Les catégorisations de classe, d’âge, de sexe, de sexualité, de ’race’, etc., contribuent à homogénéiser les groupes, ce qui pose souvent problème pour rendre compte de la réalité sociale dans sa diversité et sa complexité. Comment ’classer’, regrouper afin de monter en généralité, sans être schématique ou caricatural ? Comment décrire les phénomènes de domination tout en évitant le piège de l’abstraction globalisante ? La notion d’ « intersectionnalité » (Crenshaw ; 2005) propose de penser l’entrecroisement des caractéristiques sociales. Elle dé-essentialise en montrant la co-construction des relations de pouvoir à la base des inégalités. D’origine anglo-saxonne, l’approche se focalise sur la construction des identités multiples, conséquentes des formes plurielles de domination (de classe, d’âge, de race, de sexe, de sexualité, etc.). Le Black feminism constitue l’un des premiers objets d’études. Cette attention à la combinaison des rapports sociaux correspond également à des préoccupations de chercheur-e-s francophones à l’instar de ceux de Danièle Kergoat dans son étude pionnière des femmes ouvrières (Kergoat ; 1978). La question de l’articulation des rapports sociaux de classe et de sexe est posée. Cependant, les interprétations en termes d’intersectionnalité sont rejetées au motif qu’elles fragmentent l’analyse du social et contribuent au relativisme (Kergoat, 2012). La réflexion s’est prolongée ultérieurement à travers des études telles que celles d’Elsa Dorlin (Dorlin ; 2006 et 2009). Elle soulève plusieurs questions.

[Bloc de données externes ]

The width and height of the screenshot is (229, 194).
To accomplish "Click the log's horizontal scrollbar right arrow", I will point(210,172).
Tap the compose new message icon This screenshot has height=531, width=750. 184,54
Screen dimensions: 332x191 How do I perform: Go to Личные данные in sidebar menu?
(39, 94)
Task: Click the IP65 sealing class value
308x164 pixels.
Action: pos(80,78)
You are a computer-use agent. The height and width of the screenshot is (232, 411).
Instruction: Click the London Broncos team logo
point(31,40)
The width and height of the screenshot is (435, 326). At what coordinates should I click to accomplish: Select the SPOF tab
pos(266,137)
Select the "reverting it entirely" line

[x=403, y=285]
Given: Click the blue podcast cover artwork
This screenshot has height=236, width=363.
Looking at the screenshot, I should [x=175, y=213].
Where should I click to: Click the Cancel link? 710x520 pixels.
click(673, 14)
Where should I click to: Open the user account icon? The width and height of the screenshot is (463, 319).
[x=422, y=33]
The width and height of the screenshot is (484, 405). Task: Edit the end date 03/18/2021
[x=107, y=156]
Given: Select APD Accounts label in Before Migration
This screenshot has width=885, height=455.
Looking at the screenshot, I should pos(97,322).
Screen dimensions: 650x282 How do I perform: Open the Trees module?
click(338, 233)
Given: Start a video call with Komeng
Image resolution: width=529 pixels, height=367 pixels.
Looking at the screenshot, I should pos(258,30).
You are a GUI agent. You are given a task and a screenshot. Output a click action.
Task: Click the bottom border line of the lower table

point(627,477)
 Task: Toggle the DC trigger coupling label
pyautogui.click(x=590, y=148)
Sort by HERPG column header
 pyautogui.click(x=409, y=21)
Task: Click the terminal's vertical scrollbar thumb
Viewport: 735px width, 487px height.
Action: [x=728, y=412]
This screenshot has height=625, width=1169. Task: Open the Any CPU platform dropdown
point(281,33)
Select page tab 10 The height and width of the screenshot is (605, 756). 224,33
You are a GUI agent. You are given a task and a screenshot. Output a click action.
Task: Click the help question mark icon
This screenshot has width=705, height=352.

  • Les enjeux méthodologiques : comment appréhender l’intersectionnalité ? Faut-il ’hiérarchiser’ des variables comportementales pour comprendre le social ? Dans quelle mesure se centrer sur un type de rapport social plus qu’un autre peut contribuer à modifier la réalité sociale appréhendée à travers la recherche ? Par exemple, on peut considérer que se focaliser uniquement sur le genre (ou la classe, la ’race’, la sexualité, l’âge, etc.) constitue une imposition de problématique. Cela revient à utiliser une grille de lecture unidimensionnelle du social alors que la réalité est façonnée par de multiples rapports sociaux construisant des identités hétéroclites. Comment dépasser ces biais ?
  • Les enjeux théoriques : en quoi l’intersectionnalité permet-elle d’appréhender les rapports sociaux ? Comment remet-elle en question certaines théories ’classiques’ des inégalités sociales ? La théorie de la « domination masculine » (Bourdieu ; 1998) est-elle infirmée par des études récentes, montrant que la ’féminité’ ne constitue pas nécessairement un handicap social ? C’est, par exemple, le cas en politique dans un contexte d’élections paritaires, a fortiori lorsque la féminité se « cumule » à d’autres caractéristiques reflétant la « diversité », comme la jeunesse ou encore une origine ethnique marginale (Achin et Lévêque ; 2011). Le cumul des « stigmates » (Goffman ; 1975) enferme-t-il toujours dans des positions sociales subalternes ou bien existe-t-il des situations et des configurations permettant de renverser la donne ? Comment s’agencent les différents rapports sociaux ? Faut-il les concevoir dans leur analogie ou bien dans leur imbrication ? Les processus de domination sociale peuvent-ils être transformés, voire subvertis, par leur co-construction ?
  • Ces questions en soulèvent d’autres, d’ordre épistémologique. On se demandera ainsi si une théorisation de l’intersectionnalité est possible. La notion ne signifie-t-elle pas en soi l’abandon de la volonté de saisir dans sa globalité le monde social ? Au-delà d’une description et explication des phénomènes humains, la question témoigne des enjeux théoriques contemporains. L’intersectionnalité est-elle une approche pertinente pour les sciences sociales ? Chercher à prendre en compte la pluralité des expériences risque de faire perdre la capacité à monter en généralité. Quelles autres alternatives sont possibles ?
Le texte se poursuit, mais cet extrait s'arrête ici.